On a single Rocky8 workstation with one GPU where we wanted ssh
interactive logins to it to have a small portion of its resources (shell,
compiling, simple data manipulations, console desktop, etc) and the rest
for SLURM we did this:
- Set it to use cgroupv2
* modify /etc/defaultg/grub to add systemd.unified_cgroup_hierarchy=1
to GRUB_CMDLINE_LINUX. Remake grub with grub2-mkconfig
* create file /usr/etc/cgroup_cpuset_init with the lines
#!/bin/bash
echo "+cpuset" >> /sys/fs/cgroup/cgroup.subtree_control
echo "+cpuset" >> /sys/fs/cgroup/system.slice/cgroup.subtree_control
* Modify/create /etc/systemd/system/slurmd.service.d/override.conf
so it has:
[Service]
ExecStartPre=-/usr/etc/cgroup_cpuset_init
- figure out exact cores to use for "free user" use and cores for SLURM.

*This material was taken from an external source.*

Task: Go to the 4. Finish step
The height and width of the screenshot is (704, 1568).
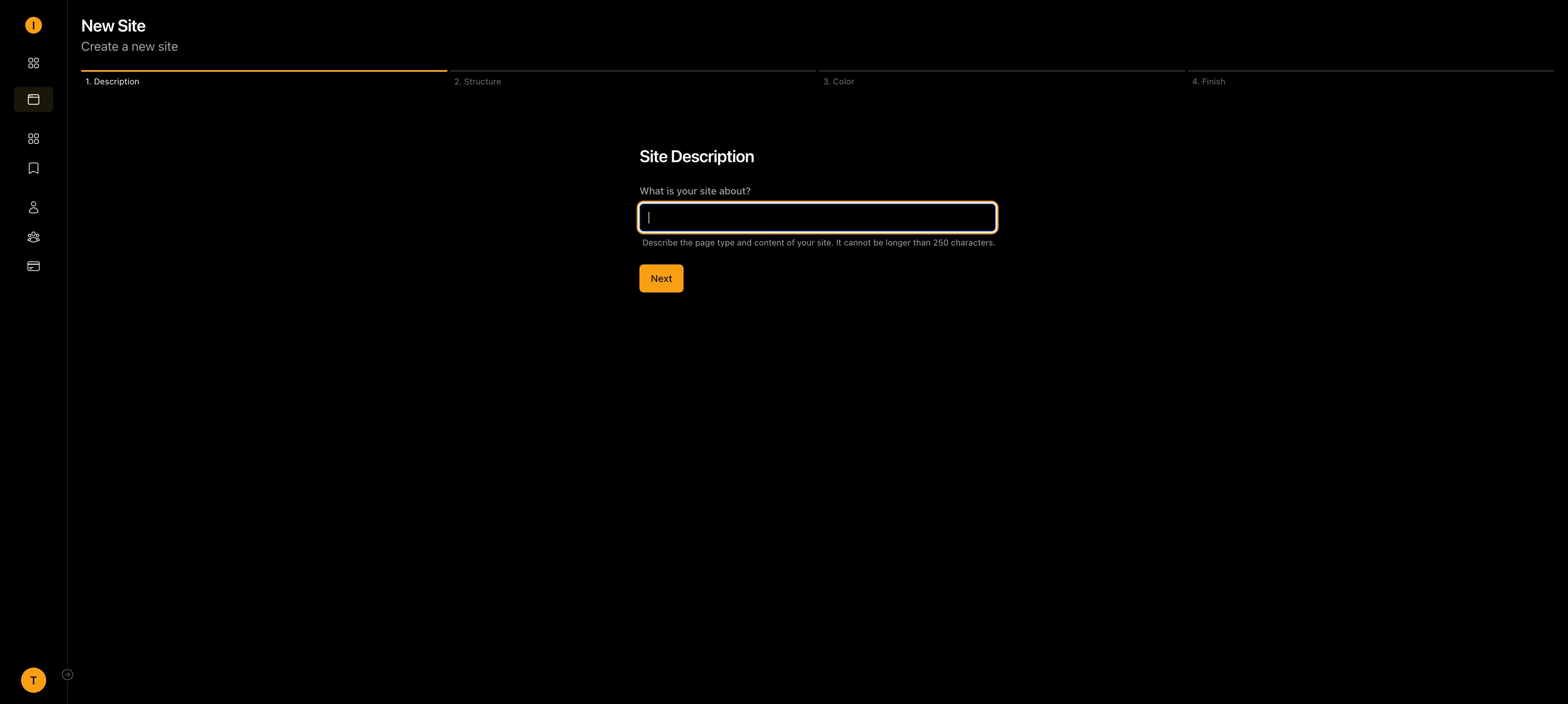Action: click(x=1208, y=82)
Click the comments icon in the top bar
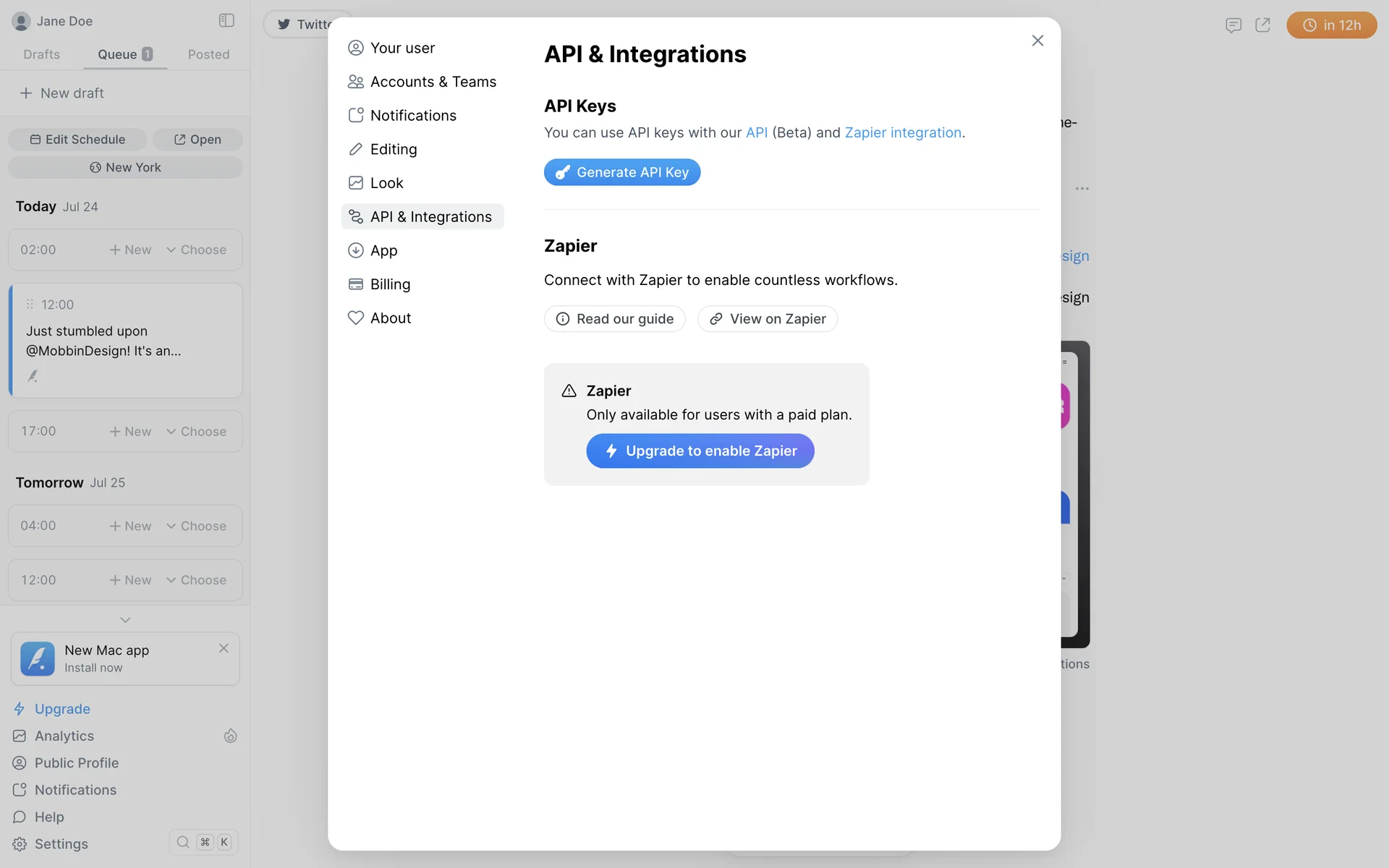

Also use GPU sharding in SLURM so GPU can be shared.
* install hwloc-ls
* run 'hwloc-ls' to tranlate physical cores 0-9 to logical cores
For me P 0-9 was Logical 0,2,4,6,8,10,12,14,16,18
* in /etc/slurm.conf the NodeName definition has
CPUs=128 Boards=1 SocketsPerBoard=1 CoresPerSocket=64 ThreadsPerCore=2 \
RealMemory=257267 MemSpecLimit=20480 \
CpuSpecList=0,2,4,6,8,10,12,14,16,18 \
TmpDisk=6000000 Gres=gpu:nvidia_a2:1,shard:nvidia_a2:32
reserving those 10 cores and 20GB of RAM for "free user"
* gres.conf has the lines:
AutoDetect=nvml
Name=shard Count=32
* Need to add gres/shard to GresTypes= too. Job submissions use
the option --gres=shard:N where N is less than 32
- Set up systemd to restrict "free users" to cores 0-9 and the 20GB
* Run: systemctl set-property user.slice MemoryHigh=20480M
* Run for every individual user on the system
systemctl set-property user-$uid.slice AllowedCPUs=0-9
where $uid is that users user ID. We do this in a script
that also runs sacctmgr to add them to the SLURM system
I could not just set this one for user.slice itself which is what I
first tried because it then restricted the root user too and that
cause wierd behavior with a lot of system tools. So far the
root/daemon process work fine in the 20GB limit though so that
MemoryHigh=20480M is one and done
Then reboot.
-- Paul Raines (
http://help.nmr.mgh.harvard.edu)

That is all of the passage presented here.